Ukraine – The Elephant in the Room that Could Unlock CAP Reform

A small farm with large field and electricity plant in background in Ukraine: Hans Wetzels
A small farm with large field and electricity plant in background in Ukraine: Hans Wetzels

by Hans Wetzels and Hannes Lorenzen 

Ukraine is on our screens every day. Still the countryside and its people mainly appear either as victims of war or as soldiers – not as citizens, workers or farmers. When it comes to its vast swaths of agricultural and rural areas, mostly the largest farming entities and their difficulties to export make it into the news. 

But there is a surprising rural reality in Ukraine that should play a key role when taking a closer look at what a possible EU accession after the war would mean for Ukrainians and citizens of the EU alike.

It seems evident that in order to smoothly integrate Ukraine into the European Union a large overhaul of policies is unavoidable – specifically the Common Agricultural Policy (CAP). The question is whether EU officials planning reforms sufficiently realise this. If they do, how might they set a realistic framework of policies and measures taking into account the various challenges which farming, food production and trade face in the coming years?

Many agricultural economists think there are enough reasons to virtually drop hectare payments and qualify subsidies by setting ecological and social conditions for farmers in order to adapt farming practices to climate change and market developments. Plans for a swift accession of Ukraine for geopolitical reasons might exacerbate pressures to give the CAP the overhaul it needs to adapt to the new realities we live in. 

Small, medium and enormous

Ukraine’s agriculture is a varied beast. Across the vast agricultural land mass an estimated 900,000 unregistered small-scale producers earn their living with subsistence farming and by selling grain, potatoes, fruit and dairy products at local markets or to middlemen. According to a 2020 report by the European Commission, such small farms generate the most jobs in rural areas and are crucial to domestic food security. 

On the other side of the fence 70 huge conglomerates control a quarter of all fertile land in Ukraine to produce massive amounts of grain, soya, sunflower oil or poultry for domestic consumption as well as exports. In between are squeezed a wide variety of conventional family farms and dairy producers, but also well established ecological producers like berry and fruit growers oriented to western markets. According to the Commission such medium sized farms – cultivating anything between 200 to 2,000 hectares – number around 8,600 and are the real key players in the agriculture sector of Ukraine. 
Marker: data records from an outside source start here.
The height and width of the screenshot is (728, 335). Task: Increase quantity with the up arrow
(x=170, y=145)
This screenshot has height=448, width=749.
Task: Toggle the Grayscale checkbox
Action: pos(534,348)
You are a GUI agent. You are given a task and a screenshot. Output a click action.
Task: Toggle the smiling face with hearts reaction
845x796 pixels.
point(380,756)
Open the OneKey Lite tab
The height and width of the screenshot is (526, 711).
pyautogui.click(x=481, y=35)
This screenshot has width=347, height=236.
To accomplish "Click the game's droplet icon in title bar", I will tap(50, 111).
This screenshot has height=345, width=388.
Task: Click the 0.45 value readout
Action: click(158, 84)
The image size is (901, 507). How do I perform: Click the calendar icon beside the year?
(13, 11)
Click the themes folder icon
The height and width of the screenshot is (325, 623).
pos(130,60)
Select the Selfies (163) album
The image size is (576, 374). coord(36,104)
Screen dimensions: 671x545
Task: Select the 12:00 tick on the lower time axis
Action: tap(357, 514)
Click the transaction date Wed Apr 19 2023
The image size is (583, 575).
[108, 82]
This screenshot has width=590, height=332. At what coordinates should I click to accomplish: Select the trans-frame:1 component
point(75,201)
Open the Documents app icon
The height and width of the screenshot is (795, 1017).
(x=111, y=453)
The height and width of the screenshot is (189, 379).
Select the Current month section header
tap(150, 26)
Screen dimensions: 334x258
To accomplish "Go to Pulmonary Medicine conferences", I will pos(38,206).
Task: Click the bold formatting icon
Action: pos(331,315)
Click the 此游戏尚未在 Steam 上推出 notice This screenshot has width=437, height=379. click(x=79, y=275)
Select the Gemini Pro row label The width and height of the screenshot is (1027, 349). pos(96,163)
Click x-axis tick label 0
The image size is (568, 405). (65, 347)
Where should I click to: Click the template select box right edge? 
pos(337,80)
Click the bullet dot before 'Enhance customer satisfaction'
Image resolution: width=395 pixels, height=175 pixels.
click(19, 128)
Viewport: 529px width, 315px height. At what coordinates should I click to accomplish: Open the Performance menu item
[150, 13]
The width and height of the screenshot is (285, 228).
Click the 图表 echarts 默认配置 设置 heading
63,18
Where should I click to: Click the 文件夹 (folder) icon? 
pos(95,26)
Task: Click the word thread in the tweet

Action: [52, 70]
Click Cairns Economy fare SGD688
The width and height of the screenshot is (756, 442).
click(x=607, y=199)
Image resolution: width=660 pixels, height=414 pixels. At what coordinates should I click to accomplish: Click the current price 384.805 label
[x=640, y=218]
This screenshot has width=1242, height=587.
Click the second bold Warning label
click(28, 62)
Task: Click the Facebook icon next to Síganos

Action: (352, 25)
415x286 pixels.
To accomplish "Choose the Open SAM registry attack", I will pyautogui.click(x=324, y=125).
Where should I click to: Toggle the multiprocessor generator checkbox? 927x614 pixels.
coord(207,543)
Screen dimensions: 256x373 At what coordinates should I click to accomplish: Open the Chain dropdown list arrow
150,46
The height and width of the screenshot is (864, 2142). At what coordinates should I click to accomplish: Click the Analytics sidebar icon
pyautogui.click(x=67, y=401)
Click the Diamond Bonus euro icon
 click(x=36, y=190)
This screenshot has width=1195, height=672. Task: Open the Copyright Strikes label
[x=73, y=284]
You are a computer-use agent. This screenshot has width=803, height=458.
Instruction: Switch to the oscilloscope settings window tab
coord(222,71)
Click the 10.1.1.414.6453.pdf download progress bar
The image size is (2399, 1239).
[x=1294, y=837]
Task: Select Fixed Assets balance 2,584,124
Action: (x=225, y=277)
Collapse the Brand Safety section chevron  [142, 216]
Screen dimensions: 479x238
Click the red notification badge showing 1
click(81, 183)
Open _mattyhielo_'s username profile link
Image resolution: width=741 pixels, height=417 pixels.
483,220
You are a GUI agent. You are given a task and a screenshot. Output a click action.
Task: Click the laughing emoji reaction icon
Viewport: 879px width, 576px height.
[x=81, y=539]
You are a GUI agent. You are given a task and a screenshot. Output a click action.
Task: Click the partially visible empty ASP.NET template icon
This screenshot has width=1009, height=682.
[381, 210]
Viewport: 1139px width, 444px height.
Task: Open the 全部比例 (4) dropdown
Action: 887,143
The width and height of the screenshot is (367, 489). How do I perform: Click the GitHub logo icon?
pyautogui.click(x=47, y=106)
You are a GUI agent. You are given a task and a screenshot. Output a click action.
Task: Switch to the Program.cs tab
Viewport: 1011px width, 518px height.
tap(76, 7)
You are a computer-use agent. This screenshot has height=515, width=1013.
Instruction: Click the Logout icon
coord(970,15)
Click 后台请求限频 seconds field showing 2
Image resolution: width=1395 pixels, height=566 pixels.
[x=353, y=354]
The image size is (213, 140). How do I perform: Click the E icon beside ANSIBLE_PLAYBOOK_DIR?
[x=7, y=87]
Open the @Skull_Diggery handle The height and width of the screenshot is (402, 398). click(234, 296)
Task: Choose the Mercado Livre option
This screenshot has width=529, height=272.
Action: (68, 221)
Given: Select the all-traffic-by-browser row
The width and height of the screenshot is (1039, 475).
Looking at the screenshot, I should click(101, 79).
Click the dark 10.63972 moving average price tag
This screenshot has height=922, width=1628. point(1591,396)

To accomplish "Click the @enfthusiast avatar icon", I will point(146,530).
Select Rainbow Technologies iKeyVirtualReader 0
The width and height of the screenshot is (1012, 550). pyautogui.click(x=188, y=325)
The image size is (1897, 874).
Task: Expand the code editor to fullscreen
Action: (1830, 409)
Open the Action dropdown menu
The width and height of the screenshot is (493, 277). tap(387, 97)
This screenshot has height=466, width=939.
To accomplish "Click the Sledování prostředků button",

The biggest agribusinesses of Ukraine are represented by the Ukrainian Agribusiness Club (UCAB): a lobby organisation with offices in Kyiv and in Brussels. ‘We represent all agricultural sectors in Ukraine,’ EU director Nazar Bobitski explains. ‘Cereals, meat and dairy, to agricultural machinery. What sets us apart is that we only represent farmers and enterprises that run a large scale operation when it comes to landholdings. In Europe this always becomes a hot topic of debate. Europeans can get really surprised when they realise how big farms can get in Ukraine.’ 

Early bird lobby in Brussels 

The Brussels office of UCAB is an early bird’s nest of Ukrainian agribusiness interests located at Schuman Square, smack bang in the middle of the European quarter. The headquarters of the European Commission is right across the street. 

Besides having Ukrainian giants like Kernel or MHP as its members, UCAB also represents American tractor manufacturers New Holland and John Deere, food multinationals Danone and PepsiCo, and chemical giants Bayer-Monsanto and BASF. ‘Agriculture in Ukraine developed under a set of unique circumstances,’ Bobitski explains. ‘We have so much arable land that it’s quite natural to have very big farms. It makes sense economically to acquire large land plots, but we, Ukrainian farmers, have been subject to smear campaigns and disinformation from our European peers. Simply labelling large holdings as oligarchs misrepresents the unique character of our country in terms of farming.’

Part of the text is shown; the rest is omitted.